Sexo en la periferia

“Ir a huatiquear” –como se decía– ya no era común en los cincuenta. Desde 1956 y hasta 1966, casi todos burdeles de Huatica se habían trasladado al final de la avenida México, a espaldas del cerro El Pino, a una zona bautizada como La Floral. Ese fue, según Roberto Prieto, el segundo y último barrio rojo limeño. En medio de vendedores ambulantes –recién aparecidos en la capital– y broncas callejeras, miles de peruanos disiparon sus más calientes instintos sexuales en casuchas en medio de un pampón. Y es que La Floral estaba ubicada en los extramuros de la ciudad, junto a unos terrenos agrícolas que anunciaban el fin de la urbe. Allí nadie los apuntaba con el dedo.

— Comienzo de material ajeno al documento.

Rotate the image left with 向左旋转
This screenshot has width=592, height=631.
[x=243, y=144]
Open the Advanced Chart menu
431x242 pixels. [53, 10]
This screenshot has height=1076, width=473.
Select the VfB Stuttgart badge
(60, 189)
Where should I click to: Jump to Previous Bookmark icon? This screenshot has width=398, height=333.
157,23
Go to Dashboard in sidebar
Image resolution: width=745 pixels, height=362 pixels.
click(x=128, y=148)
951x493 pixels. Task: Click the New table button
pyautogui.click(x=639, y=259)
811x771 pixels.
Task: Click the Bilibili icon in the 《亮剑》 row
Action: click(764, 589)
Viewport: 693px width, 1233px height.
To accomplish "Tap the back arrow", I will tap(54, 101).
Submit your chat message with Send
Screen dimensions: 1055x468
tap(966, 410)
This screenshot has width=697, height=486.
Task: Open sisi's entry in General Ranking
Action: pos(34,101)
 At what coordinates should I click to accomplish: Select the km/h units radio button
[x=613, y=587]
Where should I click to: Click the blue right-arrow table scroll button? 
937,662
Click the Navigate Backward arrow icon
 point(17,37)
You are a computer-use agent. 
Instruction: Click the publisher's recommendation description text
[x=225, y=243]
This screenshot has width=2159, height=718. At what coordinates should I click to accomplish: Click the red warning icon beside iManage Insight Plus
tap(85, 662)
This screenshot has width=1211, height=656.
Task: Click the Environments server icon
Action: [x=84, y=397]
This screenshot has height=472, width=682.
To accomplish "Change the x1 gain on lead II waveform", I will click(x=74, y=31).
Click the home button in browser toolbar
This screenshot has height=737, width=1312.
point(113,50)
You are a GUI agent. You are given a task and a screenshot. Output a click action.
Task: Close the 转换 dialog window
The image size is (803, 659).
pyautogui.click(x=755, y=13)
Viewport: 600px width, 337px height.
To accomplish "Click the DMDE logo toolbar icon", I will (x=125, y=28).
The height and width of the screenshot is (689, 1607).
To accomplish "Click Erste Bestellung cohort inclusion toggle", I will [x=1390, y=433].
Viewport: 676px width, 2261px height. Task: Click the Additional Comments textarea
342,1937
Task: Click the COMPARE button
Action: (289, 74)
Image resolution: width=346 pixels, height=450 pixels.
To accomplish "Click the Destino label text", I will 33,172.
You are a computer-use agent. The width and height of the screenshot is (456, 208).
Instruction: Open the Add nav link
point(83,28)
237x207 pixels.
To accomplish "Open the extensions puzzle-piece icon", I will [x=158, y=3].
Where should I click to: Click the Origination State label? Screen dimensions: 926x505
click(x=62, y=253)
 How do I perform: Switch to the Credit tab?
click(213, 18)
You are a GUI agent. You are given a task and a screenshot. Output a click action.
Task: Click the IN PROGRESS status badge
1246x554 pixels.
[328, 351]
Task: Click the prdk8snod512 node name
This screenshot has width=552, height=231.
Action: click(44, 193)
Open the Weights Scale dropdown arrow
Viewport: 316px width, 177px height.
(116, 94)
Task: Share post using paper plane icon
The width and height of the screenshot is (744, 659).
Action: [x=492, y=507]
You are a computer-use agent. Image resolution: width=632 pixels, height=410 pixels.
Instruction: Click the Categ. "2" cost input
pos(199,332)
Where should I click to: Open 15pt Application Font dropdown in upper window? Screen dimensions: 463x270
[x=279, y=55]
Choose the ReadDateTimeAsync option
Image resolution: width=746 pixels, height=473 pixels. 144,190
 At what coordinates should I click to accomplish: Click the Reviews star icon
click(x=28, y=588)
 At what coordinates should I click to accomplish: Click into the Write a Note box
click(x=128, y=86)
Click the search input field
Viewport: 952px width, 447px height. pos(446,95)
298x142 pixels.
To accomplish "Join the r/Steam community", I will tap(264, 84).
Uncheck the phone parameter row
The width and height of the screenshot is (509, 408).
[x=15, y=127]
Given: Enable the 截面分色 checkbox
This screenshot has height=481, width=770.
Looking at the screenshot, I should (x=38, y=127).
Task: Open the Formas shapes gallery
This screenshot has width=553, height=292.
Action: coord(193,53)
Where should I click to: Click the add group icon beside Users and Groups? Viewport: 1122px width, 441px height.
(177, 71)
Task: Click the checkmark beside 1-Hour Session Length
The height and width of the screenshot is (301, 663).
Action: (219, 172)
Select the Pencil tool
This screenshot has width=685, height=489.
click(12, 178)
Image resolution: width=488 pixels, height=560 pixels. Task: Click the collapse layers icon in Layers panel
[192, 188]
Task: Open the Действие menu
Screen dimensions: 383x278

“De pronto, La Floral quedaba en el centro”, interviene Prieto. Lima había crecido tanto en los sesenta que ya parecía no haber un espacio donde agrupar las casas de placer. Entonces, todas se desperdigaron por avenidas y jirones muy transitados, como Amazonas, Quilca y algunas arterias del Rímac. Sin embargo, en un ejercicio de extraña sinergia sexual, los prostíbulos se asentaron en torno a dos enclaves: el kilómetro cinco y medio de la Carretera Central y el final de la avenida Argentina, en el Callao.En el primero, decenas de ‘moteles’ de dos pisos albergaron a furtivos amantes que llegaban en discretos automóviles; y en el segundo, se instaló El Trocadero, un centro del placer de tinte popular que, según Prieto, incluía uno de los salones de baile más apreciados de la época, en cuyos rincones –revela– se oyó la salsa por primera vez en el Perú. Así de real es la historia prostitucional de Lima, esta ciudad en la que, según dijo alguien, “antes gozaban pero callaban”.